Musik Metal Dinilai Jauhkan Generasi Muda dari Agama, Begini Kata Andry Bangkai

Caption : Andry Bangkai. (ist)

BACAMALANG.COM – Keterkaitan antara agama, iman, dan musik metal dengan konten ekstrem dalam liriknya seringkali menjadi perbincangan publik dengan berbagai macam pro dan kontranya. Tak heran sering terjadi debat kusir ketika membahas antara musik metal dengan keyakinan.

Hingga kini aliran musik Metal dinilai bisa menjauhkan Generasi Muda dari ajaran agama. Namun hal tersebut disanggah oleh Pentolan Bangkai Band, Andry yang menilai justru di dalamnya terjadi relasi simbiosis mutualisme antara agama dan musik metal.

“Hubungan antara agama, keyakinan dan musik menurut Kami adalah simbiosis mutualisme, saling melengkapi dan tidak ada yang perlu diperdebatkan. Agama dan keyakinan adalah hal yang mutlak bagi Kami apapun agama Kami dan tidak dapat diperdebatkan, karena dalam agama Kami mengajarkan sebuah semangat saling menghormati,” tegas Pentolan Bangkai Band, Andry.

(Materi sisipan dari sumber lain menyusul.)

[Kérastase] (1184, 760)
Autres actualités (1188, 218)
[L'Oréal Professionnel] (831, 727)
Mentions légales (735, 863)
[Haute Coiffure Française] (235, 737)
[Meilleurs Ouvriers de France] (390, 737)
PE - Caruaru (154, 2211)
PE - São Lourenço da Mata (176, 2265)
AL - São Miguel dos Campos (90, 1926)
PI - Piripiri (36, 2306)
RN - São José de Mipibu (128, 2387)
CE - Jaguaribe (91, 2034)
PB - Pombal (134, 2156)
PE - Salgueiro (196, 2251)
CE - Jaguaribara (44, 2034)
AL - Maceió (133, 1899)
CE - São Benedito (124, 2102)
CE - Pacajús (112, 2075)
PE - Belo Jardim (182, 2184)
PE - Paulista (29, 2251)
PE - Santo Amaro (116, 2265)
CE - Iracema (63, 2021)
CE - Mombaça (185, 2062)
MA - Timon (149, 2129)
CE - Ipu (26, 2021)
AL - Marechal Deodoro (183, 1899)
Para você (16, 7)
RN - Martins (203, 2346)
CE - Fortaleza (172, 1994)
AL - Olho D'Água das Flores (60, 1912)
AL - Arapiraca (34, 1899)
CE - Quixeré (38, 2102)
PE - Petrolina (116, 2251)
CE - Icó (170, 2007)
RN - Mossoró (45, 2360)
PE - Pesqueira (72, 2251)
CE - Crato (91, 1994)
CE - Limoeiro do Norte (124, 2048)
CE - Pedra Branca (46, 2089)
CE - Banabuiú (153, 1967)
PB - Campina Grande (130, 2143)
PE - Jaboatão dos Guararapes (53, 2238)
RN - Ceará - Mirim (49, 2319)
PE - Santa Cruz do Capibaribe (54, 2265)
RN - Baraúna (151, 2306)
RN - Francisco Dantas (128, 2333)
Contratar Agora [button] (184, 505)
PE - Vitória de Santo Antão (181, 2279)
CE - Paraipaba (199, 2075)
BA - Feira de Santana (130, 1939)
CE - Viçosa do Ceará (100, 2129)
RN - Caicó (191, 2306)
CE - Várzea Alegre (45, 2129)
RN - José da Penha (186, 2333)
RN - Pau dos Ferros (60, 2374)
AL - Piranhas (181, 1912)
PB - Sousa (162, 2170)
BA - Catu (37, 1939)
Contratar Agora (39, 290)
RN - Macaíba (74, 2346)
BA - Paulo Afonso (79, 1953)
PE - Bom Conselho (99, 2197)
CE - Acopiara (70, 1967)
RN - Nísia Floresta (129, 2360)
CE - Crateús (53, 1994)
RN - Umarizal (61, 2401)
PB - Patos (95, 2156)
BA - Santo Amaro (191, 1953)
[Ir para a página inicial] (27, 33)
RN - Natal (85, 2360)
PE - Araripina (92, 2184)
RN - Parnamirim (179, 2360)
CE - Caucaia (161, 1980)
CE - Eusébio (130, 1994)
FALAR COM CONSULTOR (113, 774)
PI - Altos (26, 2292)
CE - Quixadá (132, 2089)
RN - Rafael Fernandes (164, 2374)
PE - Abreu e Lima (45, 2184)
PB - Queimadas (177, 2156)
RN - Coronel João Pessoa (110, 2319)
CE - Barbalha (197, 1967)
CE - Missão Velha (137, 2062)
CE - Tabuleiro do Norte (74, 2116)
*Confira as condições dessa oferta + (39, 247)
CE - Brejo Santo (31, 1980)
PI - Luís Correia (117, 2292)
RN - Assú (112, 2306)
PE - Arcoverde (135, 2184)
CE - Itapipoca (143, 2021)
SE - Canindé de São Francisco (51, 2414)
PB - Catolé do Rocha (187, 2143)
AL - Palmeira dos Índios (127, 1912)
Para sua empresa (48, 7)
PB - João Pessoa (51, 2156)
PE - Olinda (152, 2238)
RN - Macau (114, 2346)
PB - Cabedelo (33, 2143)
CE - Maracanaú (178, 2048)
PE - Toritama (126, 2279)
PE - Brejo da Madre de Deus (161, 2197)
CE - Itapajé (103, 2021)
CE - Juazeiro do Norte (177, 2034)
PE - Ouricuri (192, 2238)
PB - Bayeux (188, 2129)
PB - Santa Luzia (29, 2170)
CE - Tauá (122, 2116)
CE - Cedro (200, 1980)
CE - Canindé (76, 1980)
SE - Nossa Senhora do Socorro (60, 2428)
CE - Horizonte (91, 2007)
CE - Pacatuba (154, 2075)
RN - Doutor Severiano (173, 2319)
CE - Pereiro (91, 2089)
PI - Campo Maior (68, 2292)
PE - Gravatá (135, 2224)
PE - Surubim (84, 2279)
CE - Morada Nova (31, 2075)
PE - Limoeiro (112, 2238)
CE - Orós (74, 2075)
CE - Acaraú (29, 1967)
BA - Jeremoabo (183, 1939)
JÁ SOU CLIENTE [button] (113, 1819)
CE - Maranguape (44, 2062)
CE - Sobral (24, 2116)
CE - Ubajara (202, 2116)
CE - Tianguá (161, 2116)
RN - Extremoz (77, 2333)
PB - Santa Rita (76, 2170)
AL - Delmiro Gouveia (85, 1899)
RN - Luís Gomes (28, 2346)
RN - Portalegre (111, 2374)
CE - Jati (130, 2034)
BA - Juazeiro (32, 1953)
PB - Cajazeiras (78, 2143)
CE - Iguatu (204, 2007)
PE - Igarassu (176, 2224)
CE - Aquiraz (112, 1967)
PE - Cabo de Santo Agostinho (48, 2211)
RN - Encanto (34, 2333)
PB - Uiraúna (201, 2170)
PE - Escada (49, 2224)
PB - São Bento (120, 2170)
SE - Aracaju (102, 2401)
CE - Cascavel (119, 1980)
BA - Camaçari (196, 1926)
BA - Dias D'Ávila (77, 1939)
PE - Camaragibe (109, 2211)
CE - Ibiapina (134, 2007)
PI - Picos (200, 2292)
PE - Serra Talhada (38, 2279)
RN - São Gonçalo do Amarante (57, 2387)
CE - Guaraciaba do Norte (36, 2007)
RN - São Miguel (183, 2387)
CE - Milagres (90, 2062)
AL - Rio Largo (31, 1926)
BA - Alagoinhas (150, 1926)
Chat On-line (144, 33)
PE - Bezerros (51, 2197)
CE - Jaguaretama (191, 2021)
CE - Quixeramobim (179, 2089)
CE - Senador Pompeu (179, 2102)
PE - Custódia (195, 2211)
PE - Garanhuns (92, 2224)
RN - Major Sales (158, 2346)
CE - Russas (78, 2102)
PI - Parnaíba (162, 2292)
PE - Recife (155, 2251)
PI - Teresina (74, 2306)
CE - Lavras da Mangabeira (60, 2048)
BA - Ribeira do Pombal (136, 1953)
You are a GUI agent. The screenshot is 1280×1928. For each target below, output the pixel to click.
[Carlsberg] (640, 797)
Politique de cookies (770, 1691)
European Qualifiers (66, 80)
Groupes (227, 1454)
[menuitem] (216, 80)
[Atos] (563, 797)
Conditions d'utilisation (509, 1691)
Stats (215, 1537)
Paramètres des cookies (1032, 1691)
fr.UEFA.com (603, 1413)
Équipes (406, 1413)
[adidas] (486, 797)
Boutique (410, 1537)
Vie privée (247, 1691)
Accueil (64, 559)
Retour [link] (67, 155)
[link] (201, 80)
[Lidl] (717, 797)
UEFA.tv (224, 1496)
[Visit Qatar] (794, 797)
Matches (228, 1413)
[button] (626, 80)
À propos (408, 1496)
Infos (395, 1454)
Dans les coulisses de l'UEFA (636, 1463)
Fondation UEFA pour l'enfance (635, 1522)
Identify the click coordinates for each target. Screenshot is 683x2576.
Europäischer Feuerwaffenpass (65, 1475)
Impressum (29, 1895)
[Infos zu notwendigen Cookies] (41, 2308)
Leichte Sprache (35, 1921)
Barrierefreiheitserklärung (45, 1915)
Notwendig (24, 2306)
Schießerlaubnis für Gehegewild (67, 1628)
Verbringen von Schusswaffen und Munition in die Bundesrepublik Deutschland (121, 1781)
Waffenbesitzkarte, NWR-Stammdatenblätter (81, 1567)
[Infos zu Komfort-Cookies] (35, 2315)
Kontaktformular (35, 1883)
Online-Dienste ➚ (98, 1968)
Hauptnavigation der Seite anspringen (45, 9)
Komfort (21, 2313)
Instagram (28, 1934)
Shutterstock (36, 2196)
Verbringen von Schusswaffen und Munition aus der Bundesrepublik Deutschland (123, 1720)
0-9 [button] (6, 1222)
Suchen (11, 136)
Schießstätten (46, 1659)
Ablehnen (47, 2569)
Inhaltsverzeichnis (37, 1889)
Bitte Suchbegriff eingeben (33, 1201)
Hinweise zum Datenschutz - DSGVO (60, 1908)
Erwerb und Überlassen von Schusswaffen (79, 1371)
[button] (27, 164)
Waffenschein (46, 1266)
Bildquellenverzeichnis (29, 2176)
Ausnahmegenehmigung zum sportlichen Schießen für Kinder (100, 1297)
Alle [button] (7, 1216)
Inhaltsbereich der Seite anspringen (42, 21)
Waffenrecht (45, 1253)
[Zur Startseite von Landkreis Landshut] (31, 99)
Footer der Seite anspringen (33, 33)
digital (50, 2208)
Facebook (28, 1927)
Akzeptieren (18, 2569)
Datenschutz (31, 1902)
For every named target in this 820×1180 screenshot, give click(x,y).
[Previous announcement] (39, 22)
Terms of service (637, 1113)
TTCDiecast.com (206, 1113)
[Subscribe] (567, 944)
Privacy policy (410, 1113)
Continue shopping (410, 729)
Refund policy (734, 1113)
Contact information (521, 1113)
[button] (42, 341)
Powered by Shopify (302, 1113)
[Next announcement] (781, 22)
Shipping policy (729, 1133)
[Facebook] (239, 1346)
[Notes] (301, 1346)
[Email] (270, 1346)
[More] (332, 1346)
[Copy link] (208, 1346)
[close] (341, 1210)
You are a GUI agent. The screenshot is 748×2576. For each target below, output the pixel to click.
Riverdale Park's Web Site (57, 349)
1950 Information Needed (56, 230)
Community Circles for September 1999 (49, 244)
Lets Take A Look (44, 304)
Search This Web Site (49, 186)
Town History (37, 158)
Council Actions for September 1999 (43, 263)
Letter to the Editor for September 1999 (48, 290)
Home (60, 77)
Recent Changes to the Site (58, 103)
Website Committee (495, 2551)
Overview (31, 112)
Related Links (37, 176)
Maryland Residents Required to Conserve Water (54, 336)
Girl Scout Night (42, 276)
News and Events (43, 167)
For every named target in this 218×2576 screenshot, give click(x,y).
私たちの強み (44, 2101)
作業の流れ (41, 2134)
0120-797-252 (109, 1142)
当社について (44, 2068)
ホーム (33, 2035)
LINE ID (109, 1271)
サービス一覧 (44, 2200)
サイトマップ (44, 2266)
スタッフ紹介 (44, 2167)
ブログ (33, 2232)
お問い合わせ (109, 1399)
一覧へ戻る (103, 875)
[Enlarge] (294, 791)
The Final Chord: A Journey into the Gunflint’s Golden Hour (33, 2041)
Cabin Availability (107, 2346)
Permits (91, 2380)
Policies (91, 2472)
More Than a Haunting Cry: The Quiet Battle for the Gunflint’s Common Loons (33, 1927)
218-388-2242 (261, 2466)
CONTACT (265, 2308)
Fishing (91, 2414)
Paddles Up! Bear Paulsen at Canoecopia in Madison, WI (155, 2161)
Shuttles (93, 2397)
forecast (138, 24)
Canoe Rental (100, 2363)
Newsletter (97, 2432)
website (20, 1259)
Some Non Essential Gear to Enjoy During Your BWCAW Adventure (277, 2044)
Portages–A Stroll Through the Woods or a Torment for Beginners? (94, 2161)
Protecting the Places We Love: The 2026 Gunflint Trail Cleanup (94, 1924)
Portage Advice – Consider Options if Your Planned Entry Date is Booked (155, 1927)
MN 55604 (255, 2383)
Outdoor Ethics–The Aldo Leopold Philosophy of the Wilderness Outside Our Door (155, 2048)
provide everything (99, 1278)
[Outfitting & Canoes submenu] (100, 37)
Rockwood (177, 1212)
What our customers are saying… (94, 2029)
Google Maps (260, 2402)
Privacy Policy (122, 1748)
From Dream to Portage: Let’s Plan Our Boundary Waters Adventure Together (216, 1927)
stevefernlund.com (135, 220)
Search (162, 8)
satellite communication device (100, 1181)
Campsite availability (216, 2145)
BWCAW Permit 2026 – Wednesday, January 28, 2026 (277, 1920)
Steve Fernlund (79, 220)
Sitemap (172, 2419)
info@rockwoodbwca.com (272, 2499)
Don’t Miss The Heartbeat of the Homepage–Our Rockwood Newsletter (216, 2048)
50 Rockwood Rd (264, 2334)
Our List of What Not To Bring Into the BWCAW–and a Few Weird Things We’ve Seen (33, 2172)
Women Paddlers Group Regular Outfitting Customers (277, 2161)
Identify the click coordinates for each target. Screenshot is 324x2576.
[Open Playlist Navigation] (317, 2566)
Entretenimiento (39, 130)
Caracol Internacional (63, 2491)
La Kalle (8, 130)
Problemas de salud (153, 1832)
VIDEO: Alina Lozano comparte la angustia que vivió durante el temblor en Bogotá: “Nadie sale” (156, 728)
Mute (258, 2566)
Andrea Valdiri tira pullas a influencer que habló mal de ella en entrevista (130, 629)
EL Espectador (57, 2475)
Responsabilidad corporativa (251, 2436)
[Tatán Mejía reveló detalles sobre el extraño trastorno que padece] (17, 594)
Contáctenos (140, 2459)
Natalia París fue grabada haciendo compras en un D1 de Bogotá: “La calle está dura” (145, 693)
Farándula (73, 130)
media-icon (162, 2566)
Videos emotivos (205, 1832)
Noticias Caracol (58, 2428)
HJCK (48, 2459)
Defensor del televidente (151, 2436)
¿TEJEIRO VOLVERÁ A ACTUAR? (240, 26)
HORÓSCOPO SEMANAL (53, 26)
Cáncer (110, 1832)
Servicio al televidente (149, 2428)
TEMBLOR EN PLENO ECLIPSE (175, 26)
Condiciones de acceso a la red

“Nilai-nilai kemanusiaan dan rasa empati terhadap sesama manusia dan itu berhubungan antara musik, agama dan iman, dan terlalu naif jika Kita harus memperdebatkan sesuatu yang sudah menjadi keyakinan setiap manusia. dan tentang lirik ekstrim tergantung dari sudut pandang Kita membaca lirik ekstrim atau tidak ekstrim,” jelasnya.

“Jika Kita selalu melihat semuanya secara positif maka Kita akan mendapatkan hal-hal yang positif juga, meskipun dengan kemasan yang cukup ekstrim, itu semua tergantung bagaimana Kita menyikapinya. Sehingga bagi band Kita tidak ada yang perlu diperdebatkan tentang agama, keyakinan, dan musik karena semuanya sudah ada, persis dan posisinya masing-masing,” urainya.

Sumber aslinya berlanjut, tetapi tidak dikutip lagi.